Does no smoke mean no fire? The toxicity of E-cigarettes

Smoke 'em if ya got 'em. E-cigarettes, Originally marketed as tool to help stop smoking, they are now being used in a more recreational fashion.  Their use by adolescents and adults has doubled from 2010 to 2012. While they may not contain all the harmful goodies that tobacco kills you with, they do contain nicotine, and quite a lot of it. It is nicotine that causes acute toxicity in tobacco exposure, most often in kids.

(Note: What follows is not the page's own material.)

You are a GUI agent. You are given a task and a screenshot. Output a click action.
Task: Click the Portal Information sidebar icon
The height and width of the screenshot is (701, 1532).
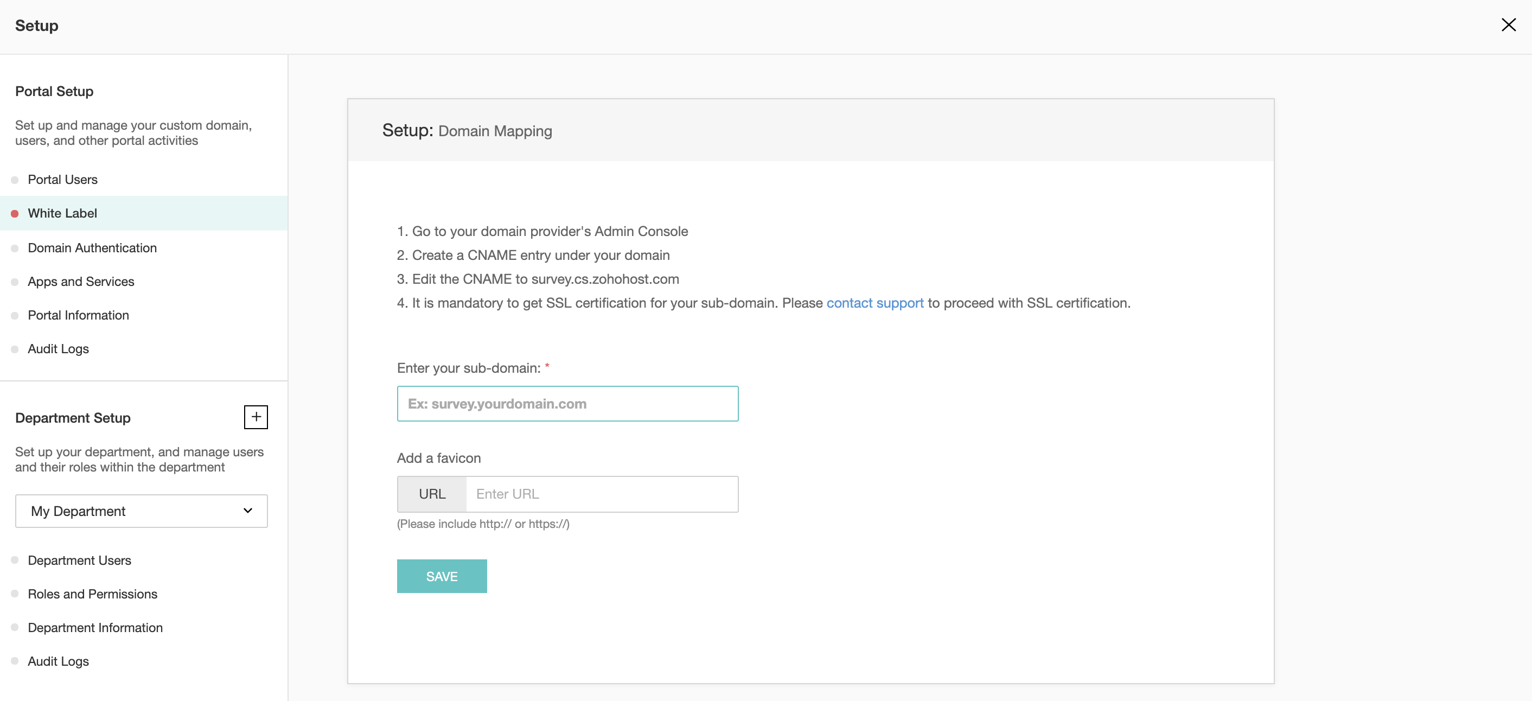coord(17,315)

Jennifer Lowry addressed this in her recent commentary in ClinToxVomiting is the most common symptom in nicotine poisoning,  but in significant ingestions, tachycardia, agitation, and seizures occur early, progressing to bradycardia, dysrhythmias, lethargy, and paralysis a-la the nicotinic acetylcholine receptors (primarily in the autonomic nervous system).  She states "While e-cigarettes are believed to be a safer form of 'smoking', this does not equate to safer forms of nicotine." The E-cigarette solutions have a mean nicotine concentrations of 8.5–22.2 mg/mL and are sold in 5 to 20 mL vials. Keep in mind that the estimated lethal dose for nicotine in humans is 1 mg/kg. Even if you math skills suck as much as mine, it's easy to see  these vials can be deadly (AKA one 20ml vial may contain 444mg of nicotine?) Add the fact that they can be bought in 'yummy' flavours and you have a potential for significant toxicity.  

Lowry JA. Electronic cigarettes: Another pediatric toxic hazard in the home? Clin Toxicol (Phila). 2014 Jun;52(5):449-50.